__YOUR GOAL__:
Nothing but a number should be written: the count of lines below that contain "computer".

__TASK MATERIAL__:
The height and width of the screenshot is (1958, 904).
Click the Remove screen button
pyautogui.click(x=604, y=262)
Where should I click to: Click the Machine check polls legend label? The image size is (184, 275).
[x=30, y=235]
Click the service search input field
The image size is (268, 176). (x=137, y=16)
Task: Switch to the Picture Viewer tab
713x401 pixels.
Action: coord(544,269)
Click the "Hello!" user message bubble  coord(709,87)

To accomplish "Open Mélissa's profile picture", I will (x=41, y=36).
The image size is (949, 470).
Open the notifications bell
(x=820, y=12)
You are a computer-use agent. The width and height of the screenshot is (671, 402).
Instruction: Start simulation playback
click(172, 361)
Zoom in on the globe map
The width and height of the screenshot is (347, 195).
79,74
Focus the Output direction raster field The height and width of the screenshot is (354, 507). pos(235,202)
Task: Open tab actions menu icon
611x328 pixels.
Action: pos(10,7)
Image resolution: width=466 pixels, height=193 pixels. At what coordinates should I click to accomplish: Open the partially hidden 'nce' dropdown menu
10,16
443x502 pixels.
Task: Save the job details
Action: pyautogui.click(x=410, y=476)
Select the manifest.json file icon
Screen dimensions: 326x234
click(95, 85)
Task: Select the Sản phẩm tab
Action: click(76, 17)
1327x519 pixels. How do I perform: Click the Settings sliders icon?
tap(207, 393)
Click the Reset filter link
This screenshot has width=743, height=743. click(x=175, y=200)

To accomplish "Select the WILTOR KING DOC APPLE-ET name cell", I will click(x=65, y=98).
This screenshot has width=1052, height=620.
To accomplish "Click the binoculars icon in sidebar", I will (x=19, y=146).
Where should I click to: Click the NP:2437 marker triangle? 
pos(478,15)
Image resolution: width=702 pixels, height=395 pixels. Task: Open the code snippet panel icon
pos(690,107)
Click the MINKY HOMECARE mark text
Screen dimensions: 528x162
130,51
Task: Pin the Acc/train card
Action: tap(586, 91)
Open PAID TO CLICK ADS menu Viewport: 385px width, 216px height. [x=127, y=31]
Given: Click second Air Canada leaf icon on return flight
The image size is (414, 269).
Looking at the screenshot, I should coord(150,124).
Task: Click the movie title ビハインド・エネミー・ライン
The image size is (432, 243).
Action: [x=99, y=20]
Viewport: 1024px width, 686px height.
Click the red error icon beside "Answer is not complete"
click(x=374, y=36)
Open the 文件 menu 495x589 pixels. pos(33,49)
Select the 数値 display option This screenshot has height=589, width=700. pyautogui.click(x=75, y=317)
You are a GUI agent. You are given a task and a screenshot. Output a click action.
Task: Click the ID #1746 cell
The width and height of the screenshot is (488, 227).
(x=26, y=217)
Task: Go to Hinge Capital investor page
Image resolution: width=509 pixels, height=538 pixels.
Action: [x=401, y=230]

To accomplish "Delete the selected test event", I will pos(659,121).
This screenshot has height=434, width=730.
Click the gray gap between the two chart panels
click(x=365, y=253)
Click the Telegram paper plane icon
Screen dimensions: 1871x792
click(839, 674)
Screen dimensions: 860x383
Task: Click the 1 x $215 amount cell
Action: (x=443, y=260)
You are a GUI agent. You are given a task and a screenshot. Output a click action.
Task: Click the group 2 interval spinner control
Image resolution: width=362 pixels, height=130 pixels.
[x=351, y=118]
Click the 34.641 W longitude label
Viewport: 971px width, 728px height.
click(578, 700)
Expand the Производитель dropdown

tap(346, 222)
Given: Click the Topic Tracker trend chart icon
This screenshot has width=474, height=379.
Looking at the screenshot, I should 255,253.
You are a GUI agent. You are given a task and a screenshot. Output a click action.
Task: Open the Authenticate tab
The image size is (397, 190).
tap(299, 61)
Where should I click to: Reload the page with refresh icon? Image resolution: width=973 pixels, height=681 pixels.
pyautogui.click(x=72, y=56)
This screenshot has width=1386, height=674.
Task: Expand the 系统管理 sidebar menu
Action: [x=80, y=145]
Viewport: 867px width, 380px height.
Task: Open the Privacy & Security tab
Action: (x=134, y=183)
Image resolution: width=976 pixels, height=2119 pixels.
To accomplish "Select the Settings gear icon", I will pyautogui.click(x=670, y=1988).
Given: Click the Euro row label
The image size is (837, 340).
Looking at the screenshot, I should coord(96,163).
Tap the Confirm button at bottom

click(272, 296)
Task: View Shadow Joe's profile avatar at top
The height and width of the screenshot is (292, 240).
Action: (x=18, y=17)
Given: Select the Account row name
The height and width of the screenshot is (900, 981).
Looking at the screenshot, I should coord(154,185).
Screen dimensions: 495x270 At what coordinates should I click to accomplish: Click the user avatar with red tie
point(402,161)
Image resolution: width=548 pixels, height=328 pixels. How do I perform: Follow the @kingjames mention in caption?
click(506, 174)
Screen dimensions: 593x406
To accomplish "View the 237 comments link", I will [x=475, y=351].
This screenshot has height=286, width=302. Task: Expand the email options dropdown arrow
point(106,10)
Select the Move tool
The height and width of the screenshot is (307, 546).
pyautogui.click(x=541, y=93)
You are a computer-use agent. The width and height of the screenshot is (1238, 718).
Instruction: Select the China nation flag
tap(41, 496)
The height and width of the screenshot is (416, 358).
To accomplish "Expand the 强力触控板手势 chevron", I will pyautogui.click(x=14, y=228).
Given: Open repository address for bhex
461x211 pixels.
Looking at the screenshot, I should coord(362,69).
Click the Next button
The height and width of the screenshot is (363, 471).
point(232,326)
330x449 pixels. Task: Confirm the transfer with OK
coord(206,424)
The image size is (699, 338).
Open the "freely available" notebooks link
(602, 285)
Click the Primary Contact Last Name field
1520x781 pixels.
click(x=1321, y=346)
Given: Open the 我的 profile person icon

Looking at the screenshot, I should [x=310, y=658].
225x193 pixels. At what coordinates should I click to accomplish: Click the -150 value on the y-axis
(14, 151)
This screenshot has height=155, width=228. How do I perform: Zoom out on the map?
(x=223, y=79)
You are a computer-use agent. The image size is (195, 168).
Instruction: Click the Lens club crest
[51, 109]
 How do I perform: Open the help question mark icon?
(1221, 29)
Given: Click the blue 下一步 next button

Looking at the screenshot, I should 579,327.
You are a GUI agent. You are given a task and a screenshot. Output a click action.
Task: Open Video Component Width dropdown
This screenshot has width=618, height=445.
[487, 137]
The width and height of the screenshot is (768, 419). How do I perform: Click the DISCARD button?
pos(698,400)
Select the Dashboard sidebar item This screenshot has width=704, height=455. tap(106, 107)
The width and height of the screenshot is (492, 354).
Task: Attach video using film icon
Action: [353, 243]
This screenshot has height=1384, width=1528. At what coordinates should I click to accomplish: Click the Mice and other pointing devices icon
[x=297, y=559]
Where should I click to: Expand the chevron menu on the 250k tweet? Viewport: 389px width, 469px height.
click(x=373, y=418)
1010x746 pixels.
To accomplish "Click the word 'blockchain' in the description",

__RESPONSE TO THE TASK__:
3